As Australia winds down for a customary Christmas holiday during languorous days of coast and scorching heat set to the soundtrack of Test cricket and cicada song, this year the country’s summer mood feels, sadly, like none before.
It would be a dramatic understatement to describe the collective disposition after the antisemitic terrorist attack on Australian Jews during the beachside Hanukah festivities as one of mere discontent.
Across the country, but especially than in Sydney – the most postcard picturesque of the nation's urban centers – a tone of immediate surprise, sorrow and terror is segueing to fury and deep polarization.
Those who had previously missed the frequently expressed concerns of Australian Jews are now highly attuned. Similarly, they are sensitive to reconciling the need for a much more immediate, vigorous government and institutional fight against anti-Jewish hatred with the right to peacefully protest against mass atrocities.
If ever there was a time for a countrywide dialogue, it is now, when our belief in humanity is so deeply depleted. This is particularly so for those of us fortunate enough never to have experienced the hatred and dread of faith-based persecution on this continent or elsewhere.
And yet the social media feeds keep spewing at us the banal instant opinions of those with inflammatory, divisive views but little understanding at all of that profound vulnerability.
This is a time when I regret not having a stronger spiritual belief. I lament, because believing in humanity – in our potential for compassion – has let us down so painfully. Something else, a greater power, is needed.

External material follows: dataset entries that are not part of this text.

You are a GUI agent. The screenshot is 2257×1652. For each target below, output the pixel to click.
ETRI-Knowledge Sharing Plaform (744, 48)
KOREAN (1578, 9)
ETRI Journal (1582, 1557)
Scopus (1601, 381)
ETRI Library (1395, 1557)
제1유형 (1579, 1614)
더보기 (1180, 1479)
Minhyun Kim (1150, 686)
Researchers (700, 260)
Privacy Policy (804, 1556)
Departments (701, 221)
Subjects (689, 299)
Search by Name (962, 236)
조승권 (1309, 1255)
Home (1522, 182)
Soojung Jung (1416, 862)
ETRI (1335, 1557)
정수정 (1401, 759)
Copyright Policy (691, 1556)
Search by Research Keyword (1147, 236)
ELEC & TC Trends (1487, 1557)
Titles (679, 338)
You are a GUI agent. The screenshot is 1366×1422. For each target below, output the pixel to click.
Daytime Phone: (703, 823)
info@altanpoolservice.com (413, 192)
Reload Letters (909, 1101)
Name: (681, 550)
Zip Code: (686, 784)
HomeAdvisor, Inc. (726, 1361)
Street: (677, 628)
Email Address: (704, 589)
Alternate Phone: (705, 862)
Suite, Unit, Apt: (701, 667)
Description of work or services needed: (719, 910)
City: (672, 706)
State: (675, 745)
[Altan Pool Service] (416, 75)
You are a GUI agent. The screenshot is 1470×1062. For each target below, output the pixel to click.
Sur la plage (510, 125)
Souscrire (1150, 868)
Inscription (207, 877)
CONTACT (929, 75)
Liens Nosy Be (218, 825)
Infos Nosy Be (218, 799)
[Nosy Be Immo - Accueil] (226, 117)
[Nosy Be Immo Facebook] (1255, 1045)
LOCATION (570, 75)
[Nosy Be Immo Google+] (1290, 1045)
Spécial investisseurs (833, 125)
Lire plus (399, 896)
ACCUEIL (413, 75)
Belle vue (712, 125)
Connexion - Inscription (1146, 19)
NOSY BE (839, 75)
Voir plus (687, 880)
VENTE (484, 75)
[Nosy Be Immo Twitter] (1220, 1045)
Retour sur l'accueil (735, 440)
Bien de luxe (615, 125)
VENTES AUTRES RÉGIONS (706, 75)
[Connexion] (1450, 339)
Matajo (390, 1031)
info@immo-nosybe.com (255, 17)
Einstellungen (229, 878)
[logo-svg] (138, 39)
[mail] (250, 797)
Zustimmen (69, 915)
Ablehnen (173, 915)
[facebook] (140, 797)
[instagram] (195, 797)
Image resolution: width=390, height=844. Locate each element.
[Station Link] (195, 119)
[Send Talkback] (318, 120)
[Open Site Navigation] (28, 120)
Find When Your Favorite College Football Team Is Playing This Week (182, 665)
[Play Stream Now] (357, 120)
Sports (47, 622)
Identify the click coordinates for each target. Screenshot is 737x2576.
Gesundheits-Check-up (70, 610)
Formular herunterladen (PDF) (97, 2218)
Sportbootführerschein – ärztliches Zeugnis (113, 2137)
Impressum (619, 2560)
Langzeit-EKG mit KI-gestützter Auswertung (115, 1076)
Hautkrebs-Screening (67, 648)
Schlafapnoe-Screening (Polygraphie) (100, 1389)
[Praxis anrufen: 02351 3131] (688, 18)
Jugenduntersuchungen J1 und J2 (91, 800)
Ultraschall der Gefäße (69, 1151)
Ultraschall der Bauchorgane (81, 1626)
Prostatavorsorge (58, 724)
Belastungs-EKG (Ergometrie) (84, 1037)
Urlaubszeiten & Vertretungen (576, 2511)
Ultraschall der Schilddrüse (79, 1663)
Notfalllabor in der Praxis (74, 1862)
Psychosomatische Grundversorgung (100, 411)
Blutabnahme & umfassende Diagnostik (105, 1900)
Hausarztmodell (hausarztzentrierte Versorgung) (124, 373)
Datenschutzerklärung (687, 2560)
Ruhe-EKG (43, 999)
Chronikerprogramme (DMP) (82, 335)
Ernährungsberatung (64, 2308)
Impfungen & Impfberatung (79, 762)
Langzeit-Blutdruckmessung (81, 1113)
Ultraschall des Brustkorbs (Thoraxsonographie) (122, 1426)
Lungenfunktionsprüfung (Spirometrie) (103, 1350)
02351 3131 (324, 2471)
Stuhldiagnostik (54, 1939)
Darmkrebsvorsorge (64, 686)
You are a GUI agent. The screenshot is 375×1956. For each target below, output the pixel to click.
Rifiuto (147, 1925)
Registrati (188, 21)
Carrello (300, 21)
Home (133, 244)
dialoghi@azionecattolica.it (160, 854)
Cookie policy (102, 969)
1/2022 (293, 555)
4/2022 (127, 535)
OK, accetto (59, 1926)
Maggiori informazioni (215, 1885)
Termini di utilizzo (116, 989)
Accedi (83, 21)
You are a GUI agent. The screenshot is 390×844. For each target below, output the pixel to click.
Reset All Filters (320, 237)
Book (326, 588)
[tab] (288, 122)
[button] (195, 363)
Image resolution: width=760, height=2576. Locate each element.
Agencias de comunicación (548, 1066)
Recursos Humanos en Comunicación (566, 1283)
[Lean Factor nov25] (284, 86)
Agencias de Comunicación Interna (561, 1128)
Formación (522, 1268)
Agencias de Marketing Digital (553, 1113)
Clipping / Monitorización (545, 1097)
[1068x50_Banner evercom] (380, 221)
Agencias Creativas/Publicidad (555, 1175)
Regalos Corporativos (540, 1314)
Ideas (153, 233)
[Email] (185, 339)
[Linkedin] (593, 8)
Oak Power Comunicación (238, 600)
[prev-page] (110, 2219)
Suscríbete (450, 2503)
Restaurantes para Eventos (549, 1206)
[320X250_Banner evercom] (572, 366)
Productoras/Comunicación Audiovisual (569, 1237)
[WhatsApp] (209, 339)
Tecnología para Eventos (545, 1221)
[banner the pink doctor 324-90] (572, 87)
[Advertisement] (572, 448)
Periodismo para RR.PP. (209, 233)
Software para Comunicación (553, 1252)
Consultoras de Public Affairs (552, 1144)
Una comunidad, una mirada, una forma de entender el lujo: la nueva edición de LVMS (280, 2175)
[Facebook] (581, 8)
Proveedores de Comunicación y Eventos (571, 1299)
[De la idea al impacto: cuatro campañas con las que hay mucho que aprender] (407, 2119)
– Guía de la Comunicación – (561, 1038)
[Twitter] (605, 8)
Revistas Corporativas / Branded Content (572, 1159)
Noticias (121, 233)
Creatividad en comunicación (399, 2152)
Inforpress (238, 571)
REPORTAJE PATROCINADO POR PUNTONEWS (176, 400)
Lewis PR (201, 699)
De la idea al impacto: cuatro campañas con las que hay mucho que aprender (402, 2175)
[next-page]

And yet from the atrocity of Bondi we have witnessed such profound examples of human decency. The courageous acts of ordinary people. The selflessness of bystanders. First responders – police officers and paramedics, those who charged into the gunfire to aid fellow humans, some recognised but for the most part unnamed and unsung.
When the barrier cordon still fluttered wildly all about Bondi, the imperative of community, religious and ethnic unity was admirably promoted by religious figures. It was a message of compassion and tolerance – of unifying rather than dividing in a time of antisemitic slaughter.
Consistent with the meaning of Hanukah (illumination amid darkness), there was so much appropriate evocation of the need for hope.
Togetherness, hope and love was the essence of faith.
‘Our shared community spaces may not appear exactly as they did again.’
And yet segments of the Australian polity reacted so nauseatingly quickly with fragmentation, finger-pointing and accusation.
Some politicians gravitated straight for the pessimism, using the atrocity as a cynical opportunity to challenge Australia’s immigration policies.
Witness the dangerous rhetoric of division from veteran agitators of Australian racial division, exploiting the massacre before the crime scene was even cold. Then consider the words of leadership aspirants while the investigation was ongoing.
Politics has a daunting task to do when it comes to bringing together a nation that is mourning and scared and looking for the hope and, not least, explanations to so many uncertainties.
Like why, when the national terrorism threat level was judged as probable, did such a large open-air Hanukah event go ahead with such a woefully insufficient protection? Like how could the accused attackers have multiple firearms in the family home when the domestic intelligence organisation has so openly and repeatedly warned of the threat of antisemitic violence?
How rapidly we were treated to that cliched line (or iterations of it) that it’s individuals not weapons that cause death. Of course, each point are valid. It’s possible to simultaneously seek new ways to prevent violent bigotry and keep firearms away from its possible perpetrators.
In this metropolis of immense beauty, of pristine blue heavens above ocean and shore, the water and the coastline – our communal areas – may not seem quite the same again to the many who’ve observed that famous Bondi seems so jarringly out of place with last weekend’s horrific violence.
We yearn right now for understanding and significance, for loved ones, and perhaps for the solace of beauty in art or nature.
This weekend many Australians are cancelling holiday gathering plans. Quiet contemplation will seem more appropriate.
But this is perhaps counterintuitively against instinct. For in these times of anxiety, outrage, melancholy, confusion and grief we require each other now more than ever.
The comfort of community – the human glue of the unity in the very word – is what we likely need most.
But sadly, all of the indicators are that unity in public life and the community will be hard to find this extended, enervating summer.
Aria Vance is a savvy shopping expert and deal hunter, dedicated to uncovering the best VIP discounts and sharing money-saving tips with readers.